● **Your instructions**:
Convert every line of the listing below into a JSON list of strings, one string per line and no strings for blank lines.

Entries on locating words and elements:
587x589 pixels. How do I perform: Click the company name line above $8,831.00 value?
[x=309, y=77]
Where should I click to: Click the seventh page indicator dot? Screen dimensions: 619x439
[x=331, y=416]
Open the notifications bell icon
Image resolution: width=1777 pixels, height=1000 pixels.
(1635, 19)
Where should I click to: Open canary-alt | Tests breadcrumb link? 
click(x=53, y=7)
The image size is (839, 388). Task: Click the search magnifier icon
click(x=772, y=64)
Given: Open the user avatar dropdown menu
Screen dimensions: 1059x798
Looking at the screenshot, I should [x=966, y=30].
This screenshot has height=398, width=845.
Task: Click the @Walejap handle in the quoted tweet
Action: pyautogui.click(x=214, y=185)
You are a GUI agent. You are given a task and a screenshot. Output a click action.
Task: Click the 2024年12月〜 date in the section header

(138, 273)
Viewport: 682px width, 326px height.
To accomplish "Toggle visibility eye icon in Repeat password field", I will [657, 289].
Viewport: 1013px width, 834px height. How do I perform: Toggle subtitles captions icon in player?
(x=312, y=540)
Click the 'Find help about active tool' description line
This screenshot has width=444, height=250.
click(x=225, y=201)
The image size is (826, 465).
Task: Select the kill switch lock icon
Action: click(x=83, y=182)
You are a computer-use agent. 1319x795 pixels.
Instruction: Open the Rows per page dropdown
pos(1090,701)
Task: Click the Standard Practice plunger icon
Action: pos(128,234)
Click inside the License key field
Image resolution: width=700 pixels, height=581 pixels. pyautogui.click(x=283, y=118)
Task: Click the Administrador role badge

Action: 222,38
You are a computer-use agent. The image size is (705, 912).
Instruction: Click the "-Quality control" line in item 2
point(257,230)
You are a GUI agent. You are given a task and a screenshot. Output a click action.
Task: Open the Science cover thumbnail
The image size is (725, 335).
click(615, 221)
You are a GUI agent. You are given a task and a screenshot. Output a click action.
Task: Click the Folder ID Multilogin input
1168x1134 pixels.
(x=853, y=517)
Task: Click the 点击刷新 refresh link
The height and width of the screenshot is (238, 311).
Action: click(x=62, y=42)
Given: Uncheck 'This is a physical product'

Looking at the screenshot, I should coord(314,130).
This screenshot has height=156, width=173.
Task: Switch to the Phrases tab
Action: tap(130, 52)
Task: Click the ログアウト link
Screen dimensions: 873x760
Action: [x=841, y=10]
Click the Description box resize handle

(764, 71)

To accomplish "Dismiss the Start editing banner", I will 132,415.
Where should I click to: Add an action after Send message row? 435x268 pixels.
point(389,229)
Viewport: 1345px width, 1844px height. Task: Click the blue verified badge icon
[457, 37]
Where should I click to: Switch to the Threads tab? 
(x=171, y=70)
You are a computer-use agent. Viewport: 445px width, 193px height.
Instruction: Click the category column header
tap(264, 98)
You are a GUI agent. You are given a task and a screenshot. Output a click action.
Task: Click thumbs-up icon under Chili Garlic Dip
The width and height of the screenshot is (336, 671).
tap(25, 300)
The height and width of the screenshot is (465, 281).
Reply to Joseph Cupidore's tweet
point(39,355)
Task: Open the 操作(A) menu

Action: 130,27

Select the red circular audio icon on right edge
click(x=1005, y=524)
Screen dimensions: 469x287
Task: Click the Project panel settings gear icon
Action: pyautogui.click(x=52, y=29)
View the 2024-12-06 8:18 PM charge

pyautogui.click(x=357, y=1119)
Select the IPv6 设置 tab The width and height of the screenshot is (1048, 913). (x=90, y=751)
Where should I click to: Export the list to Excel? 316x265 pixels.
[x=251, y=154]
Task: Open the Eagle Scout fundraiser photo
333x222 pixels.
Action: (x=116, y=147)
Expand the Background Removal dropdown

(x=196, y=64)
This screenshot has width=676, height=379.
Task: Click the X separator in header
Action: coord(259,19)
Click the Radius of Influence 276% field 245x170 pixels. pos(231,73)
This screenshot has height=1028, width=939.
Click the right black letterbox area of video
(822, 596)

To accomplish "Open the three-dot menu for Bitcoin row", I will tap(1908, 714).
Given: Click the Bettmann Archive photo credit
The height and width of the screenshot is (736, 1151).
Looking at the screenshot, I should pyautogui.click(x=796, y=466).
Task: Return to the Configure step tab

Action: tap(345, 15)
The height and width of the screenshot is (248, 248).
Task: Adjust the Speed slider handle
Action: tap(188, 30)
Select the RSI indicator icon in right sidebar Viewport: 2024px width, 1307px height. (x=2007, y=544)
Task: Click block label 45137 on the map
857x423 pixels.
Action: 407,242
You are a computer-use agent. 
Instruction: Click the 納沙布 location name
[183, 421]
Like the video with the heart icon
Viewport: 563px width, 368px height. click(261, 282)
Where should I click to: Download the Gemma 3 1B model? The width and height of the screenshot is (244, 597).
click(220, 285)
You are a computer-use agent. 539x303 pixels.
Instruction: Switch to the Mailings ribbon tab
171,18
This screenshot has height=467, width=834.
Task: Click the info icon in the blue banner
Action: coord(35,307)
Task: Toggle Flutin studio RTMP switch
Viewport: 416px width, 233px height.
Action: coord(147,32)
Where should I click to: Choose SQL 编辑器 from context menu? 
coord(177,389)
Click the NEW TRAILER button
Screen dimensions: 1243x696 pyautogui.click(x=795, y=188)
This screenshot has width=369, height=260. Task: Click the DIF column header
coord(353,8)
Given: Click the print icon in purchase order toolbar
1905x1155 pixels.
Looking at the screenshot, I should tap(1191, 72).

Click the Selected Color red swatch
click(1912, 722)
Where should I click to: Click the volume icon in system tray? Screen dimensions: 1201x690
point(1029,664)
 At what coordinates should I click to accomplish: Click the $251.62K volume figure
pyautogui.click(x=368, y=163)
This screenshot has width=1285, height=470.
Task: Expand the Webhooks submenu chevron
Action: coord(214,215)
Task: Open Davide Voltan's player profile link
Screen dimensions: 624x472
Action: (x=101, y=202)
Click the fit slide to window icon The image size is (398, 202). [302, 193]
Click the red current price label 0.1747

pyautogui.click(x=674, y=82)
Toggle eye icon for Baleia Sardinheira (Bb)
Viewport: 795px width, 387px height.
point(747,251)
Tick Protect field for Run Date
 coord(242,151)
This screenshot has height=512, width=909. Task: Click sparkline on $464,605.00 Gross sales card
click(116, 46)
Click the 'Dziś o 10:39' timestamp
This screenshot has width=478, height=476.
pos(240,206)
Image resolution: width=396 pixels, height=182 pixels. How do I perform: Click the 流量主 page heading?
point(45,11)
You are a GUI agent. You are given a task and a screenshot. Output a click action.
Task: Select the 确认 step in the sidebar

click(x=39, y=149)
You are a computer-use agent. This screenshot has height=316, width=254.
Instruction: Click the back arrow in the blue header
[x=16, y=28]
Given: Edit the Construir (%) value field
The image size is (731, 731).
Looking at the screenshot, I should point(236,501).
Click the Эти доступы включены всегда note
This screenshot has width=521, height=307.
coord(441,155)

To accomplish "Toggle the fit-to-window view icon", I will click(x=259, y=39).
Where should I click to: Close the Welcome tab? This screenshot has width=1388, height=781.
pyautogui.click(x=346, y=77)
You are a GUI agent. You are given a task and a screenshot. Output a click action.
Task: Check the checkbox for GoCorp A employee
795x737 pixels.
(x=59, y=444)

● **Exercise answer**:
[
  "587x589 pixels. How do I perform: Click the company name line above $8,831.00 value?",
  "[x=309, y=77]",
  "Where should I click to: Click the seventh page indicator dot? Screen dimensions: 619x439",
  "[x=331, y=416]",
  "Open the notifications bell icon",
  "Image resolution: width=1777 pixels, height=1000 pixels.",
  "(1635, 19)",
  "Where should I click to: Open canary-alt | Tests breadcrumb link? ",
  "click(x=53, y=7)",
  "The image size is (839, 388). Task: Click the search magnifier icon",
  "click(x=772, y=64)",
  "Given: Open the user avatar dropdown menu",
  "Screen dimensions: 1059x798",
  "Looking at the screenshot, I should [x=966, y=30].",
  "This screenshot has height=398, width=845.",
  "Task: Click the @Walejap handle in the quoted tweet",
  "Action: pyautogui.click(x=214, y=185)",
  "You are a GUI agent. You are given a task and a screenshot. Output a click action.",
  "Task: Click the 2024年12月〜 date in the section header",
  "(138, 273)",
  "Viewport: 682px width, 326px height.",
  "To accomplish \"Toggle visibility eye icon in Repeat password field\", I will [657, 289].",
  "Viewport: 1013px width, 834px height. How do I perform: Toggle subtitles captions icon in player?",
  "(x=312, y=540)",
  "Click the 'Find help about active tool' description line",
  "This screenshot has width=444, height=250.",
  "click(x=225, y=201)",
  "The image size is (826, 465).",
  "Task: Select the kill switch lock icon",
  "Action: click(x=83, y=182)",
  "You are a computer-use agent. 1319x795 pixels.",
  "Instruction: Open the Rows per page dropdown",
  "pos(1090,701)",
  "Task: Click the Standard Practice plunger icon",
  "Action: pos(128,234)",
  "Click inside the License key field",
  "Image resolution: width=700 pixels, height=581 pixels. pyautogui.click(x=283, y=118)",
  "Task: Click the Administrador role badge",
  "Action: 222,38",
  "You are a computer-use agent. The image size is (705, 912).",
  "Instruction: Click the \"-Quality control\" line in item 2",
  "point(257,230)",
  "You are a GUI agent. You are given a task and a screenshot. Output a click action.",
  "Task: Open the Science cover thumbnail",
  "The image size is (725, 335).",
  "click(615, 221)",
  "You are a GUI agent. You are given a task and a screenshot. Output a click action.",
  "Task: Click the Folder ID Multilogin input",
  "1168x1134 pixels.",
  "(x=853, y=517)",
  "Task: Click the 点击刷新 refresh link",
  "The height and width of the screenshot is (238, 311).",
  "Action: click(x=62, y=42)",
  "Given: Uncheck 'This is a physical product'",
  "Looking at the screenshot, I should coord(314,130).",
  "This screenshot has height=156, width=173.",
  "Task: Switch to the Phrases tab",
  "Action: tap(130, 52)",
  "Task: Click the ログアウト link",
  "Screen dimensions: 873x760",
  "Action: [x=841, y=10]",
  "Click the Description box resize handle",
  "(764, 71)",
  "To accomplish \"Dismiss the Start editing banner\", I will 132,415.",
  "Where should I click to: Add an action after Send message row? 435x268 pixels.",
  "point(389,229)",
  "Viewport: 1345px width, 1844px height. Task: Click the blue verified badge icon",
  "[457, 37]",
  "Where should I click to: Switch to the Threads tab? ",
  "(x=171, y=70)",
  "You are a computer-use agent. Viewport: 445px width, 193px height.",
  "Instruction: Click the category column header",
  "tap(264, 98)",
  "You are a GUI agent. You are given a task and a screenshot. Output a click action.",
  "Task: Click thumbs-up icon under Chili Garlic Dip",
  "The width and height of the screenshot is (336, 671).",
  "tap(25, 300)",
  "The height and width of the screenshot is (465, 281).",
  "Reply to Joseph Cupidore's tweet",
  "point(39,355)",
  "Task: Open the 操作(A) menu",
  "Action: 130,27",
  "Select the red circular audio icon on right edge",
  "click(x=1005, y=524)",
  "Screen dimensions: 469x287",
  "Task: Click the Project panel settings gear icon",
  "Action: pyautogui.click(x=52, y=29)",
  "View the 2024-12-06 8:18 PM charge",
  "pyautogui.click(x=357, y=1119)",
  "Select the IPv6 设置 tab The width and height of the screenshot is (1048, 913). (x=90, y=751)",
  "Where should I click to: Export the list to Excel? 316x265 pixels.",
  "[x=251, y=154]",
  "Task: Open the Eagle Scout fundraiser photo",
  "333x222 pixels.",
  "Action: (x=116, y=147)",
  "Expand the Background Removal dropdown",
  "(x=196, y=64)",
  "This screenshot has width=676, height=379.",
  "Task: Click the X separator in header",
  "Action: coord(259,19)",
  "Click the Radius of Influence 276% field 245x170 pixels. pos(231,73)",
  "This screenshot has height=1028, width=939.",
  "Click the right black letterbox area of video",
  "(822, 596)",
  "To accomplish \"Open the three-dot menu for Bitcoin row\", I will tap(1908, 714).",
  "Given: Click the Bettmann Archive photo credit",
  "The height and width of the screenshot is (736, 1151).",
  "Looking at the screenshot, I should pyautogui.click(x=796, y=466).",
  "Task: Return to the Configure step tab",
  "Action: tap(345, 15)",
  "The height and width of the screenshot is (248, 248).",
  "Task: Adjust the Speed slider handle",
  "Action: tap(188, 30)",
  "Select the RSI indicator icon in right sidebar Viewport: 2024px width, 1307px height. (x=2007, y=544)",
  "Task: Click block label 45137 on the map",
  "857x423 pixels.",
  "Action: 407,242",
  "You are a computer-use agent. ",
  "Instruction: Click the 納沙布 location name",
  "[183, 421]",
  "Like the video with the heart icon",
  "Viewport: 563px width, 368px height. click(261, 282)",
  "Where should I click to: Download the Gemma 3 1B model? The width and height of the screenshot is (244, 597).",
  "click(220, 285)",
  "You are a computer-use agent. 539x303 pixels.",
  "Instruction: Switch to the Mailings ribbon tab",
  "171,18",
  "This screenshot has height=467, width=834.",
  "Task: Click the info icon in the blue banner",
  "Action: coord(35,307)",
  "Task: Toggle Flutin studio RTMP switch",
  "Viewport: 416px width, 233px height.",
  "Action: coord(147,32)",
  "Where should I click to: Choose SQL 编辑器 from context menu? ",
  "coord(177,389)",
  "Click the NEW TRAILER button",
  "Screen dimensions: 1243x696 pyautogui.click(x=795, y=188)",
  "This screenshot has width=369, height=260. Task: Click the DIF column header",
  "coord(353,8)",
  "Given: Click the print icon in purchase order toolbar",
  "1905x1155 pixels.",
  "Looking at the screenshot, I should tap(1191, 72).",
  "Click the Selected Color red swatch",
  "click(1912, 722)",
  "Where should I click to: Click the volume icon in system tray? Screen dimensions: 1201x690",
  "point(1029,664)",
  " At what coordinates should I click to accomplish: Click the $251.62K volume figure",
  "pyautogui.click(x=368, y=163)",
  "This screenshot has width=1285, height=470.",
  "Task: Expand the Webhooks submenu chevron",
  "Action: coord(214,215)",
  "Task: Open Davide Voltan's player profile link",
  "Screen dimensions: 624x472",
  "Action: (x=101, y=202)",
  "Click the fit slide to window icon The image size is (398, 202). [302, 193]",
  "Click the red current price label 0.1747",
  "pyautogui.click(x=674, y=82)",
  "Toggle eye icon for Baleia Sardinheira (Bb)",
  "Viewport: 795px width, 387px height.",
  "point(747,251)",
  "Tick Protect field for Run Date",
  " coord(242,151)",
  "This screenshot has height=512, width=909. Task: Click sparkline on $464,605.00 Gross sales card",
  "click(116, 46)",
  "Click the 'Dziś o 10:39' timestamp",
  "This screenshot has width=478, height=476.",
  "pos(240,206)",
  "Image resolution: width=396 pixels, height=182 pixels. How do I perform: Click the 流量主 page heading?",
  "point(45,11)",
  "You are a GUI agent. You are given a task and a screenshot. Output a click action.",
  "Task: Select the 确认 step in the sidebar",
  "click(x=39, y=149)",
  "You are a computer-use agent. This screenshot has height=316, width=254.",
  "Instruction: Click the back arrow in the blue header",
  "[x=16, y=28]",
  "Given: Edit the Construir (%) value field",
  "The image size is (731, 731).",
  "Looking at the screenshot, I should point(236,501).",
  "Click the Эти доступы включены всегда note",
  "This screenshot has width=521, height=307.",
  "coord(441,155)",
  "To accomplish \"Toggle the fit-to-window view icon\", I will click(x=259, y=39).",
  "Where should I click to: Close the Welcome tab? This screenshot has width=1388, height=781.",
  "pyautogui.click(x=346, y=77)",
  "You are a GUI agent. You are given a task and a screenshot. Output a click action.",
  "Task: Check the checkbox for GoCorp A employee",
  "795x737 pixels.",
  "(x=59, y=444)"
]